The very first fault-tolerant computer was the Samočinný počítač, or SAPO, built in 1950. It could tolerate the failure of an arithmetic unit --it had three parallel arithmetic logic units and decided on the correct result by voting1.

The obvious use cases for fault-tolerant computers are when maintenance or repairs are extremely hard to do (spacecraft) or when failures are extremely costly (nuclear power plants).

But fault-tolerant design can be useful in everyday programs. Networks are unreliable. Byzantine faults. Humans write bugs. And at scale, all sorts of black swans happen – bits get flipped, cosmic rays, data centers catch on fire, code gremlins, etc.

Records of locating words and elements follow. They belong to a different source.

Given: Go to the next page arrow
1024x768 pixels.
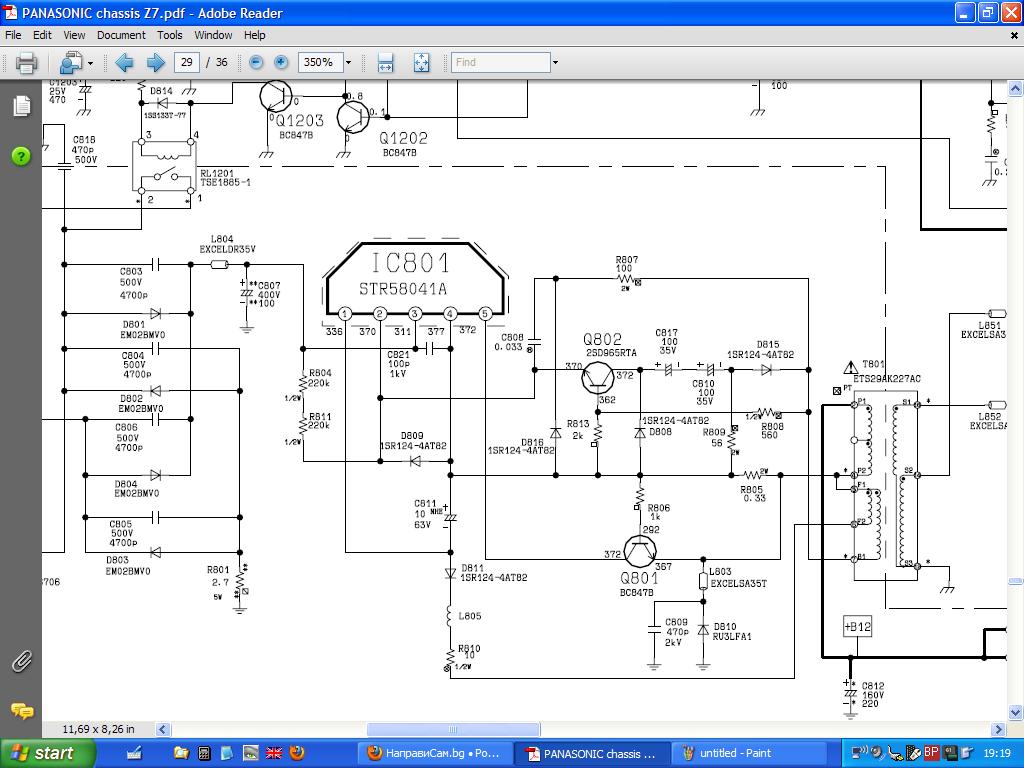Looking at the screenshot, I should (x=155, y=62).
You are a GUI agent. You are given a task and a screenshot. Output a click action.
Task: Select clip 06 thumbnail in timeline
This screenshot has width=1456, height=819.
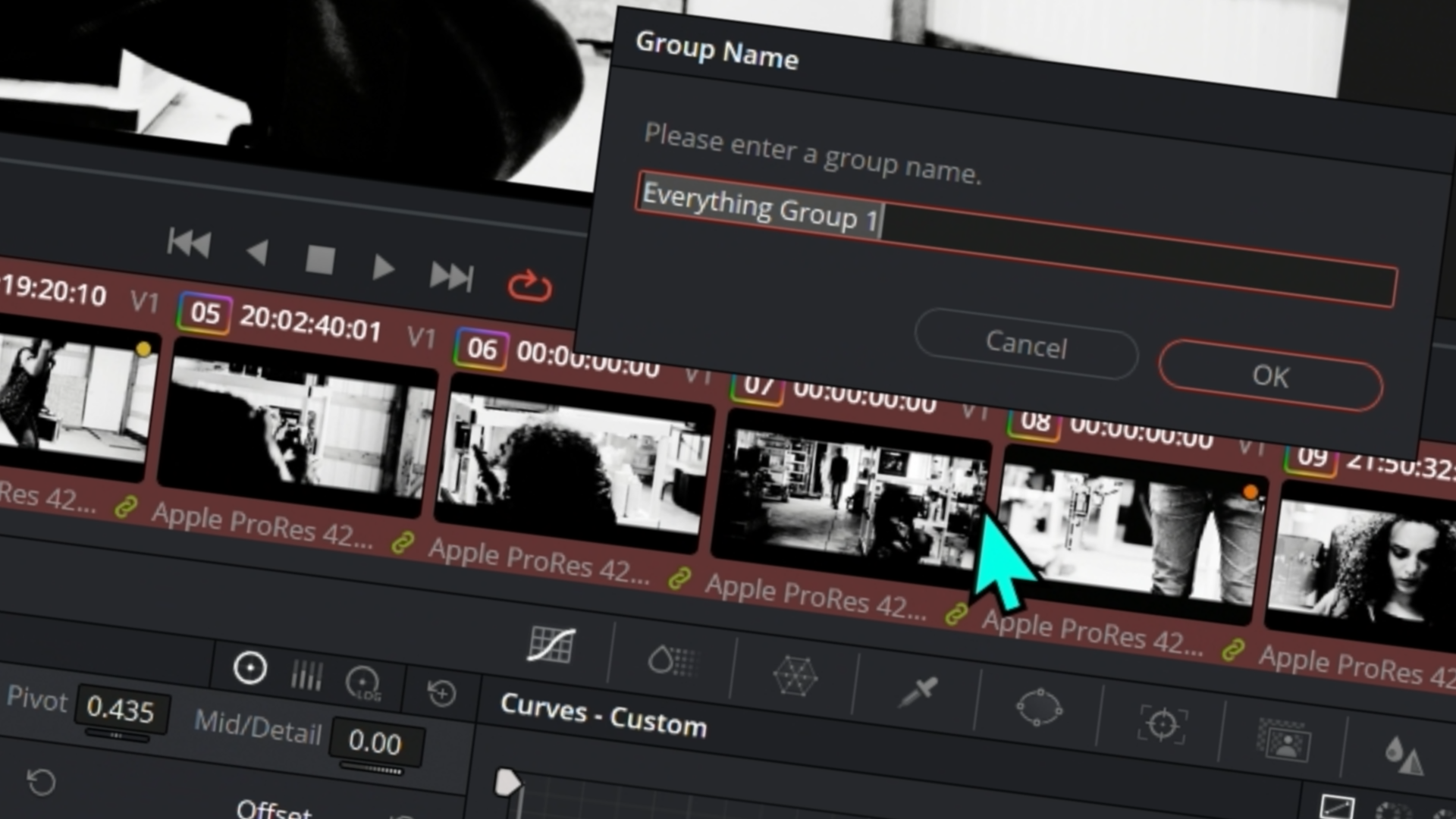pos(574,461)
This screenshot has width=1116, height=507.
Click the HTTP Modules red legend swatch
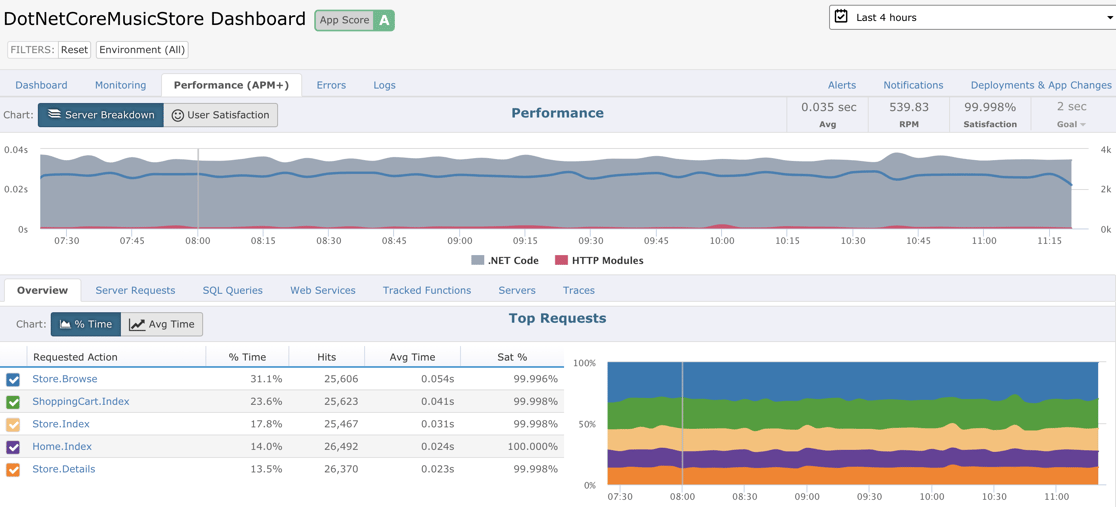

Fault tolerance can mean graceful degradation, failovers, replication, or automatic repairs. Fault-tolerant building blocks like Kubernetes or the Erlang Virtual Machine (BEAM) make it easier to write programs that behave more predictably and continue working through unexpected failures. When you have a fault-tolerant design, you can let it fail.

You also end up with simpler programs. Ironically, you have to write less error handling code. In my experience, fault-tolerant systems are also easier to debug at the application layer. The cyclomatic complexity of these programs is often lower – fewer states that the program can be in.

1No computer can be completely fault-tolerant. The SAPO was destroyed in a fire in 1960.